Millenials VS GenZ: a Tutto TikTok

 

Qualche tempo fa girava su Facebook un post dove si parlava di noi nati negli anni '80 in toni nostalgici. Si parlava delle musicassette e poi dei CD-rom, dei motorini, degli SMS e i caratteri limitati che li rendevano così essenziali e talvolta incomprensibili.

Noi degli anni '80 siamo una generazione strana, in effetti.

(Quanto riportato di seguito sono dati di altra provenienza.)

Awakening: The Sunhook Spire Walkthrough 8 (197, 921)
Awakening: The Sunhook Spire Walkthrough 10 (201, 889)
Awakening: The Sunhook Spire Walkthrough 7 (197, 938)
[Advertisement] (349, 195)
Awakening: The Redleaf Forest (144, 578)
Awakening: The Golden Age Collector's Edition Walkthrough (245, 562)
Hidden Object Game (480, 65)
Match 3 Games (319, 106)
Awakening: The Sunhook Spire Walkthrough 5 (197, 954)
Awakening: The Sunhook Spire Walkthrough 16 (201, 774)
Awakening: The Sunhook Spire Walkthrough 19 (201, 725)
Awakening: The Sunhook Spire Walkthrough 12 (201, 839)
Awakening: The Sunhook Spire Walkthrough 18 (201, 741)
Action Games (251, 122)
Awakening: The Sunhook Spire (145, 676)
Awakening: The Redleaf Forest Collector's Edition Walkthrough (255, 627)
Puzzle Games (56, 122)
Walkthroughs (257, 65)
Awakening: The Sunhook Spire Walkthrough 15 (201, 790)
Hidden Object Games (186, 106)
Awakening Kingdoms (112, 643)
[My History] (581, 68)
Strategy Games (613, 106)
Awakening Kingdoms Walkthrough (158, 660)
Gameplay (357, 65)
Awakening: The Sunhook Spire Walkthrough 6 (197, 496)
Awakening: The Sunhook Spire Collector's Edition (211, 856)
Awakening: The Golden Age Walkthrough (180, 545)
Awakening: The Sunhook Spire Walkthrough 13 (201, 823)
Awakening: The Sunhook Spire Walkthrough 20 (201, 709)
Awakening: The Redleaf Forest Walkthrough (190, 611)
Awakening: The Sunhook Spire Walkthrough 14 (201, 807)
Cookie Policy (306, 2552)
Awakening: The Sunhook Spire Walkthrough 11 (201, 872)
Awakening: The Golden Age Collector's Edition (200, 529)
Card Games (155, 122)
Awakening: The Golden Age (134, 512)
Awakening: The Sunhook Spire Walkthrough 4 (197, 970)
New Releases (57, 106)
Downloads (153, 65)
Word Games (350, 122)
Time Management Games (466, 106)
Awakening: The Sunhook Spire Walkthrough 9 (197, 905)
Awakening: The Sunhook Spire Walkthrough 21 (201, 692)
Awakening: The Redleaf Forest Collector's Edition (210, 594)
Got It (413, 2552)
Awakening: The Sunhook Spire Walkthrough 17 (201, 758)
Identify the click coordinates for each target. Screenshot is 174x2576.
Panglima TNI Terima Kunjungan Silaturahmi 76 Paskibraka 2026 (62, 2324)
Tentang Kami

Viviamo felicemente appagati dalle comodità di tutto ciò che offre quest'era, rimpiangendo tutto ciò che creava disordine e frustrazione nel nostro passato.
Io me li ricordo i 100 messaggi della Christmas Card e quando finivano. Non era struggente, era un dramma, inutile che venisse Megan Gale a convincermi del contrario.

Per quanto concerne il computer, rispetto ai miei coetanei ho avuto il primo approccio con un PC molto presto. Era un Amiga con lo schermo a tubo catodico, che se lo mostrassi oggi ad un ragazzino mi verrebbe come un dinosauro.
Bella la grafica ripresa da alcuni videogame attuali, quella i ragazzini forse l'hanno vista da qualche parte. Quello che non sanno è quanti floppy disk noi dovevamo infilare per installare un solo maledettissimo programma, allora. Ah si, sperando che uno di essi, nel frattempo, non si fosse smagnetizzato. E non era come il bancomat, che succede ma ogni tanto. 

Quelli si smagnetizzavano spesso.


Noi degli anni '80, per quanto abbiamo potuto vivere i computer in età abbastanza giovanile, non abbiamo avuto modo di maturare la stessa velocità di utilizzo dei ragazzi di oggi. L'ho capito utilizzando i social. Dapprima pensavo fosse una mia forma di rifiuto e fastidio legato a quel tipo di comunicazione.  Poi, un po' per testardaggine ed un po' per sfida, ho provato ad entrare nel meccanismo delle storie di instagram quando erano la novità del canale, ma ogni volta mi perdevo, non riuscivo ad identificarne il senso né il modo di utilizzo più indicato. Vedevo amici più giovani farne largo uso. Mi divertivano le loro storie ma non avrei saputo fare altrettanto. Mi sono sentita fuori luogo. Poi è arrivato Tik Tok. L'ho installato perché nel mentre ho deciso di acquisire conoscenze in ambito di digital marketing. Tik tok ha un target molto giovane ma può avere anche contenuti di intrattenimento di vario genere simpatici da spulciare.
Ci perderei due ore su Tik tok? La risposta è no. E se avessi 14 anni? Probabilmente si.
Non sento di avere la mente stanca. Passo da un corso all'altro, studio, faccio grafica anche solo per tenermi allenata. Ma i trend social sono un'altra cosa. Lo studio che avviene dietro la creazione di un canale è targettizzato conattenzione certosina. A me non interessa Tik Tok perché a Tik Tok non interesso io

Però due domande me le sono fatte lo stesso. Se è vero che Tik Tok me lo posso perdonare per il target e tutto il resto, che scusa avrei per Instagram? Allo stato attuale il social ha una popolazione più che variegata al suo cospetto. Ho due account che uso male per uso personale e non ci provo nemmeno a gestire in modo un po' più professionale, sebbene dovrei. Le stories sono state un grandissimo upgrade, nemmeno troppo difficile da comprendere. Qual è il mio problema?

Il mio problema a monte sono i social. Sebbene studi all'impazzata digital marketing, già dall'epoca di Netlog non riuscivo a starci dietro e il mio account era andato perduto nell'oblio del dimenticatoio, semplicemente perché non riuscivo a darci sufficiente importanza.

Potrei applicarmi (lo farò), tuttavia c'è un altro scoglio: la generazione. Se è vero che molta gente della mia età ormai è abituata a utilizzare stories, reels e tutto ciò che finisce con la S e ha una parvenza di instantaneo ma anche catchy, è anche vero che per chi come me vedeva Instagram come un Retrica che condvideva foto, ad oggi dovrà fare il passo in più. La generazione Z e quella venire hanno la mente veloce. Spesso si tende a prenderla in giro o a schernirla perché si crede pecchi di superficialità. La verità à che tra devices e app; social e tecnologia in continuo sviluppo, hanno dovuto rinunciare alla propria capacità di adattamento.

Io me lo ricordo quanto tempo ci ho messo a passare dal mio primo Amiga al PC dopo. O banalmente ad un scanner a mano, un oggetto tanto stupido quanto difficile da utilizzare, ad uno scanner vero. Ogni step è stato guidato, coccolato dai miei tempi, dai tempi che la tecnologia metteva a disposizione

Ad oggi non è più così. Il mondo corre, i social corrono. 

Bisogna trovare le scarpe giuste e iniziare a correre.